Task description
Each line below is to be copied exactly as it appears.

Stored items
————————

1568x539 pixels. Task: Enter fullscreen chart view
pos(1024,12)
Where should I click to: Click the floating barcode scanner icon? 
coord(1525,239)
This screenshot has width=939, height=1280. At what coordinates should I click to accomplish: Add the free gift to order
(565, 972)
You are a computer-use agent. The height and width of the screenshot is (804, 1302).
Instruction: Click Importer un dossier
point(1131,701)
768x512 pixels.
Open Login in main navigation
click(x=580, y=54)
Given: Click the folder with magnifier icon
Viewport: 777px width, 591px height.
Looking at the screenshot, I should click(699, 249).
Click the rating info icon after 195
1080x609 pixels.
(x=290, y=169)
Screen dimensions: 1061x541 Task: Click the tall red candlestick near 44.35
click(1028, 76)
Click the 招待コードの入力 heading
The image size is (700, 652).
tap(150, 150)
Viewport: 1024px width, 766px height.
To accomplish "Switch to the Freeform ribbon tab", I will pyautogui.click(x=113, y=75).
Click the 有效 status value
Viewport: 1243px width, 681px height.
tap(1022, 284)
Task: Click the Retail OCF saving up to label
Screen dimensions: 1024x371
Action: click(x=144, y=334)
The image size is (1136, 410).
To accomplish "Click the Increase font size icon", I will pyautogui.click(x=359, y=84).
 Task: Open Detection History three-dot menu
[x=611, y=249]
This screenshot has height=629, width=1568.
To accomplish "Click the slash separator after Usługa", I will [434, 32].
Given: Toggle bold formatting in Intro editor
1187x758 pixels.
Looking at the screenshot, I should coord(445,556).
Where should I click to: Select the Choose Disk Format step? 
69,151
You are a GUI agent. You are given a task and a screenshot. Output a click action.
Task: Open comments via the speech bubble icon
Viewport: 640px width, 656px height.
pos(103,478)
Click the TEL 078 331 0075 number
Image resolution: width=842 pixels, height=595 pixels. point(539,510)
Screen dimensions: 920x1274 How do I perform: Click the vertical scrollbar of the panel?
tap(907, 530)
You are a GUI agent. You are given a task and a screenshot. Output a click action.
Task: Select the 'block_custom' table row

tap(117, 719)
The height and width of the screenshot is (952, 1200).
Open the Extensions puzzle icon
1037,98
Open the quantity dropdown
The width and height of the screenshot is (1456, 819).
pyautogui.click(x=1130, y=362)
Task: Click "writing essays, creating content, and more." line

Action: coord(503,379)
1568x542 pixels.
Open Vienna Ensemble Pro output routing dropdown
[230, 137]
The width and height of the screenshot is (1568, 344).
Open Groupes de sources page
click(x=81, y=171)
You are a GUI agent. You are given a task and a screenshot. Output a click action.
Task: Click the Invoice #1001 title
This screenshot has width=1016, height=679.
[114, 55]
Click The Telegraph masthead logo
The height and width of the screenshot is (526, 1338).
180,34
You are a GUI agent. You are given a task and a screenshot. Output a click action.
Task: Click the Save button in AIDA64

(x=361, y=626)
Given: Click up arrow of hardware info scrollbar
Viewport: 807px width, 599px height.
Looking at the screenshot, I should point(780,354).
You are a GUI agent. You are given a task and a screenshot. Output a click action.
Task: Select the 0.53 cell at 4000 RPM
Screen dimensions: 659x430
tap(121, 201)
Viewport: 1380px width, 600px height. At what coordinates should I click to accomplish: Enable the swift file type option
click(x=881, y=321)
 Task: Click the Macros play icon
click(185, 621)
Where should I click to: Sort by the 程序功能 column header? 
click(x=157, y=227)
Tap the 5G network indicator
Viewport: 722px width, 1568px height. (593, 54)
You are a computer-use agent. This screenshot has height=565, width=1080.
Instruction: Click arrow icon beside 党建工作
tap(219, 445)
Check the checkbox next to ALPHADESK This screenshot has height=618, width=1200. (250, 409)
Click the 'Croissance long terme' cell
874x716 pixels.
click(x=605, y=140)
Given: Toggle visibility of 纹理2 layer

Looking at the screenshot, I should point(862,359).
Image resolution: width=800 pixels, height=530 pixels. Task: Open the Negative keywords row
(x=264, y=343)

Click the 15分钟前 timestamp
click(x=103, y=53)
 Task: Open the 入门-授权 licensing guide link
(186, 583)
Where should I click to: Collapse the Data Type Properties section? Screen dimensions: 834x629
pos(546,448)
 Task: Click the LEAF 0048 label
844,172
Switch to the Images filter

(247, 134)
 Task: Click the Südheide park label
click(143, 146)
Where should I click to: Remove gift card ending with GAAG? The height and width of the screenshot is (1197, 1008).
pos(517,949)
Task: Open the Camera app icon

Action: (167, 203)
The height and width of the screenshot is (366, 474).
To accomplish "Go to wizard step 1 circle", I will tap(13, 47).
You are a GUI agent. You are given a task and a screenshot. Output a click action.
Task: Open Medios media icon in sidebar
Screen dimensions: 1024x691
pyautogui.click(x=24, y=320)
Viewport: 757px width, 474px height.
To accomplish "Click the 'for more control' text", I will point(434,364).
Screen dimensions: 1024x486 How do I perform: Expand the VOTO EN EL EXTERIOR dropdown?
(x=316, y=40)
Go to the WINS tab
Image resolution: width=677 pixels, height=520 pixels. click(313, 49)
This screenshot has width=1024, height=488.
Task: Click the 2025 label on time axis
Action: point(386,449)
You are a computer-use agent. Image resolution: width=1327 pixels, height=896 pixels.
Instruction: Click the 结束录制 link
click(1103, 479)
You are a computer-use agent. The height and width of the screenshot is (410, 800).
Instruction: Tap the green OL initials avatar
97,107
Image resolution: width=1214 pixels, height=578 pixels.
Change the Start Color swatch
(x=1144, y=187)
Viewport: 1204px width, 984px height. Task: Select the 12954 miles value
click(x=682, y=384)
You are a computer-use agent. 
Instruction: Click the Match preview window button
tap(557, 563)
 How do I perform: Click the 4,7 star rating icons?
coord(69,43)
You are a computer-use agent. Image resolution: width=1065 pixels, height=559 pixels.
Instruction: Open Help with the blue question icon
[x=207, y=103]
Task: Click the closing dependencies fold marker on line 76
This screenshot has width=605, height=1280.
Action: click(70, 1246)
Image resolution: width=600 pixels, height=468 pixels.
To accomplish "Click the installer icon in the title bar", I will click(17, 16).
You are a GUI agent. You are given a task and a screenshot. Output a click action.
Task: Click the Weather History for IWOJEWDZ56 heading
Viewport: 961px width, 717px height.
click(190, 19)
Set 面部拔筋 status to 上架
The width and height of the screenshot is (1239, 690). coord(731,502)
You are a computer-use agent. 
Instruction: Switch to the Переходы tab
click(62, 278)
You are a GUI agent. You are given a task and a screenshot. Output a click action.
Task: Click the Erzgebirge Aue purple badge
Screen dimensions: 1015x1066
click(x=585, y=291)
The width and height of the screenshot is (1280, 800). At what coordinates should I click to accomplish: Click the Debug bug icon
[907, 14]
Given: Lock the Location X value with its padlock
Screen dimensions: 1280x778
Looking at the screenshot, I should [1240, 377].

————————

Response area
1568x539 pixels. Task: Enter fullscreen chart view
pos(1024,12)
Where should I click to: Click the floating barcode scanner icon? 
coord(1525,239)
This screenshot has width=939, height=1280. At what coordinates should I click to accomplish: Add the free gift to order
(565, 972)
You are a computer-use agent. The height and width of the screenshot is (804, 1302).
Instruction: Click Importer un dossier
point(1131,701)
768x512 pixels.
Open Login in main navigation
click(x=580, y=54)
Given: Click the folder with magnifier icon
Viewport: 777px width, 591px height.
Looking at the screenshot, I should click(699, 249).
Click the rating info icon after 195
1080x609 pixels.
(x=290, y=169)
Screen dimensions: 1061x541 Task: Click the tall red candlestick near 44.35
click(1028, 76)
Click the 招待コードの入力 heading
The image size is (700, 652).
tap(150, 150)
Viewport: 1024px width, 766px height.
To accomplish "Switch to the Freeform ribbon tab", I will pyautogui.click(x=113, y=75).
Click the 有效 status value
Viewport: 1243px width, 681px height.
tap(1022, 284)
Task: Click the Retail OCF saving up to label
Screen dimensions: 1024x371
Action: click(x=144, y=334)
The image size is (1136, 410).
To accomplish "Click the Increase font size icon", I will pyautogui.click(x=359, y=84).
 Task: Open Detection History three-dot menu
[x=611, y=249]
This screenshot has height=629, width=1568.
To accomplish "Click the slash separator after Usługa", I will [434, 32].
Given: Toggle bold formatting in Intro editor
1187x758 pixels.
Looking at the screenshot, I should coord(445,556).
Where should I click to: Select the Choose Disk Format step? 
69,151
You are a GUI agent. You are given a task and a screenshot. Output a click action.
Task: Open comments via the speech bubble icon
Viewport: 640px width, 656px height.
pos(103,478)
Click the TEL 078 331 0075 number
Image resolution: width=842 pixels, height=595 pixels. point(539,510)
Screen dimensions: 920x1274 How do I perform: Click the vertical scrollbar of the panel?
tap(907, 530)
You are a GUI agent. You are given a task and a screenshot. Output a click action.
Task: Select the 'block_custom' table row

tap(117, 719)
The height and width of the screenshot is (952, 1200).
Open the Extensions puzzle icon
1037,98
Open the quantity dropdown
The width and height of the screenshot is (1456, 819).
pyautogui.click(x=1130, y=362)
Task: Click "writing essays, creating content, and more." line

Action: coord(503,379)
1568x542 pixels.
Open Vienna Ensemble Pro output routing dropdown
[230, 137]
The width and height of the screenshot is (1568, 344).
Open Groupes de sources page
click(x=81, y=171)
You are a GUI agent. You are given a task and a screenshot. Output a click action.
Task: Click the Invoice #1001 title
This screenshot has width=1016, height=679.
[114, 55]
Click The Telegraph masthead logo
The height and width of the screenshot is (526, 1338).
180,34
You are a GUI agent. You are given a task and a screenshot. Output a click action.
Task: Click the Save button in AIDA64

(x=361, y=626)
Given: Click up arrow of hardware info scrollbar
Viewport: 807px width, 599px height.
Looking at the screenshot, I should point(780,354).
You are a GUI agent. You are given a task and a screenshot. Output a click action.
Task: Select the 0.53 cell at 4000 RPM
Screen dimensions: 659x430
tap(121, 201)
Viewport: 1380px width, 600px height. At what coordinates should I click to accomplish: Enable the swift file type option
click(x=881, y=321)
 Task: Click the Macros play icon
click(185, 621)
Where should I click to: Sort by the 程序功能 column header? 
click(x=157, y=227)
Tap the 5G network indicator
Viewport: 722px width, 1568px height. (593, 54)
You are a computer-use agent. This screenshot has height=565, width=1080.
Instruction: Click arrow icon beside 党建工作
tap(219, 445)
Check the checkbox next to ALPHADESK This screenshot has height=618, width=1200. (250, 409)
Click the 'Croissance long terme' cell
874x716 pixels.
click(x=605, y=140)
Given: Toggle visibility of 纹理2 layer

Looking at the screenshot, I should point(862,359).
Image resolution: width=800 pixels, height=530 pixels. Task: Open the Negative keywords row
(x=264, y=343)

Click the 15分钟前 timestamp
click(x=103, y=53)
 Task: Open the 入门-授权 licensing guide link
(186, 583)
Where should I click to: Collapse the Data Type Properties section? Screen dimensions: 834x629
pos(546,448)
 Task: Click the LEAF 0048 label
844,172
Switch to the Images filter

(247, 134)
 Task: Click the Südheide park label
click(143, 146)
Where should I click to: Remove gift card ending with GAAG? The height and width of the screenshot is (1197, 1008).
pos(517,949)
Task: Open the Camera app icon

Action: (167, 203)
The height and width of the screenshot is (366, 474).
To accomplish "Go to wizard step 1 circle", I will tap(13, 47).
You are a GUI agent. You are given a task and a screenshot. Output a click action.
Task: Open Medios media icon in sidebar
Screen dimensions: 1024x691
pyautogui.click(x=24, y=320)
Viewport: 757px width, 474px height.
To accomplish "Click the 'for more control' text", I will point(434,364).
Screen dimensions: 1024x486 How do I perform: Expand the VOTO EN EL EXTERIOR dropdown?
(x=316, y=40)
Go to the WINS tab
Image resolution: width=677 pixels, height=520 pixels. click(313, 49)
This screenshot has width=1024, height=488.
Task: Click the 2025 label on time axis
Action: point(386,449)
You are a computer-use agent. Image resolution: width=1327 pixels, height=896 pixels.
Instruction: Click the 结束录制 link
click(1103, 479)
You are a computer-use agent. The height and width of the screenshot is (410, 800).
Instruction: Tap the green OL initials avatar
97,107
Image resolution: width=1214 pixels, height=578 pixels.
Change the Start Color swatch
(x=1144, y=187)
Viewport: 1204px width, 984px height. Task: Select the 12954 miles value
click(x=682, y=384)
You are a computer-use agent. 
Instruction: Click the Match preview window button
tap(557, 563)
 How do I perform: Click the 4,7 star rating icons?
coord(69,43)
You are a computer-use agent. Image resolution: width=1065 pixels, height=559 pixels.
Instruction: Open Help with the blue question icon
[x=207, y=103]
Task: Click the closing dependencies fold marker on line 76
This screenshot has width=605, height=1280.
Action: click(70, 1246)
Image resolution: width=600 pixels, height=468 pixels.
To accomplish "Click the installer icon in the title bar", I will click(17, 16).
You are a GUI agent. You are given a task and a screenshot. Output a click action.
Task: Click the Weather History for IWOJEWDZ56 heading
Viewport: 961px width, 717px height.
click(190, 19)
Set 面部拔筋 status to 上架
The width and height of the screenshot is (1239, 690). coord(731,502)
You are a computer-use agent. 
Instruction: Switch to the Переходы tab
click(62, 278)
You are a GUI agent. You are given a task and a screenshot. Output a click action.
Task: Click the Erzgebirge Aue purple badge
Screen dimensions: 1015x1066
click(x=585, y=291)
The width and height of the screenshot is (1280, 800). At what coordinates should I click to accomplish: Click the Debug bug icon
[907, 14]
Given: Lock the Location X value with its padlock
Screen dimensions: 1280x778
Looking at the screenshot, I should [1240, 377].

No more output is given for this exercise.